Load the languages into your app as Language objects:

GO_LANGUAGE = Language("build/my-languages.so", "go")
JS_LANGUAGE = Language("build/my-languages.so", "javascript")
PY_LANGUAGE = Language("build/my-languages.so", "python")

Basic parsing

Create a Parser and configure it to use a language:

parser = Parser()
parser.set_language(PY_LANGUAGE)

Parse some source code:

tree = parser.parse(
    bytes(
        """
def foo():
    if bar:
        baz()
""",
        "utf8",
    )
)

If you have your source code in some data structure other than a bytes object, you can pass a "read" callable to the parse function.

The read callable can use either the byte offset or point tuple to read from buffer and return source code as bytes object. An empty bytes object or None terminates parsing for that line. The bytes must encode the source as UTF-8.

For example, to use the byte offset:

src = bytes(
    """
def foo():
    if bar:
        baz()
""",
    "utf8",
)


def read_callable_byte_offset(byte_offset, point):
    return src[byte_offset : byte_offset + 1]


tree = parser.parse(read_callable_byte_offset)

And to use the point:

src_lines = ["\n", "def foo():\n", "    if bar:\n", "        baz()\n"]

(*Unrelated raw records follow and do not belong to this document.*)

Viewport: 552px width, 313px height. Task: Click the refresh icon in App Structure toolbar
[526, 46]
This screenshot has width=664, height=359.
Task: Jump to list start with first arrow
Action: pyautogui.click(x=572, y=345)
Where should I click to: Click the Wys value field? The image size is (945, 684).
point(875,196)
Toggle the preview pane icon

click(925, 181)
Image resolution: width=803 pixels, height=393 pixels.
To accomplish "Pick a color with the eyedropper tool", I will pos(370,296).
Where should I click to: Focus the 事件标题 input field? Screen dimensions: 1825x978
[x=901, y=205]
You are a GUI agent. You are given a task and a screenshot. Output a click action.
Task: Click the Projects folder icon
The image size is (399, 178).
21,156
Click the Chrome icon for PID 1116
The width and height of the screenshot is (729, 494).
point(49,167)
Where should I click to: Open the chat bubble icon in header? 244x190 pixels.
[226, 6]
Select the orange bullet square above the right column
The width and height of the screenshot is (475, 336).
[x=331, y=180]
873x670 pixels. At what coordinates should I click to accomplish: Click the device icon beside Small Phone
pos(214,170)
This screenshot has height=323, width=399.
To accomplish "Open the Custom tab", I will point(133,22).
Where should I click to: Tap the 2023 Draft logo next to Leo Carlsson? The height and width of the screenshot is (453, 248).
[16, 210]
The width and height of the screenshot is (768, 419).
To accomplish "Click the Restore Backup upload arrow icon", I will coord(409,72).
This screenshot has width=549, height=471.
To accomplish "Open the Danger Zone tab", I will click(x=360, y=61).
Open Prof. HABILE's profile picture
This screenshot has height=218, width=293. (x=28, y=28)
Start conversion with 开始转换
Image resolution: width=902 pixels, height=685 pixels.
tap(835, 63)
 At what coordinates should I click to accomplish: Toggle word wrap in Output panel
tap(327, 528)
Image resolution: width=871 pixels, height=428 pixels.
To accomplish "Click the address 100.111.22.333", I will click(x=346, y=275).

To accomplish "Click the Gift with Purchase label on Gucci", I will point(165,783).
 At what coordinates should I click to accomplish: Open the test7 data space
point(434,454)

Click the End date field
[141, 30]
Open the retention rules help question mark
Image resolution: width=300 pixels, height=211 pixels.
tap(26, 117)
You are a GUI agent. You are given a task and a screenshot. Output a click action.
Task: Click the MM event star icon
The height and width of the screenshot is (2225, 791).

def read_callable_point(byte_offset, point):
    row, column = point
    if row >= len(src_lines) or column >= len(src_lines[row]):
        return None
    return src_lines[row][column:].encode("utf8")


tree = parser.parse(read_callable_point)

Inspect the resulting Tree:

root_node = tree.root_node
assert root_node.type == 'module'
assert root_node.start_point == (1, 0)
assert root_node.end_point == (4, 0)

function_node = root_node.children[0]
assert function_node.type == 'function_definition'
assert function_node.child_by_field_name('name').type == 'identifier'

function_name_node = function_node.children[1]
assert function_name_node.type == 'identifier'
assert function_name_node.start_point == (1, 4)
assert function_name_node.end_point == (1, 7)

function_body_node = function_node.child_by_field_name("body")

if_statement_node = function_body_node.child(0)
assert if_statement_node.type == "if_statement"

function_call_node = if_statement_node.child_by_field_name("consequence").child(0).child(0)
assert function_call_node.type == "call"

function_call_name_node = function_call_node.child_by_field_name("function")
assert function_call_name_node.type == "identifier"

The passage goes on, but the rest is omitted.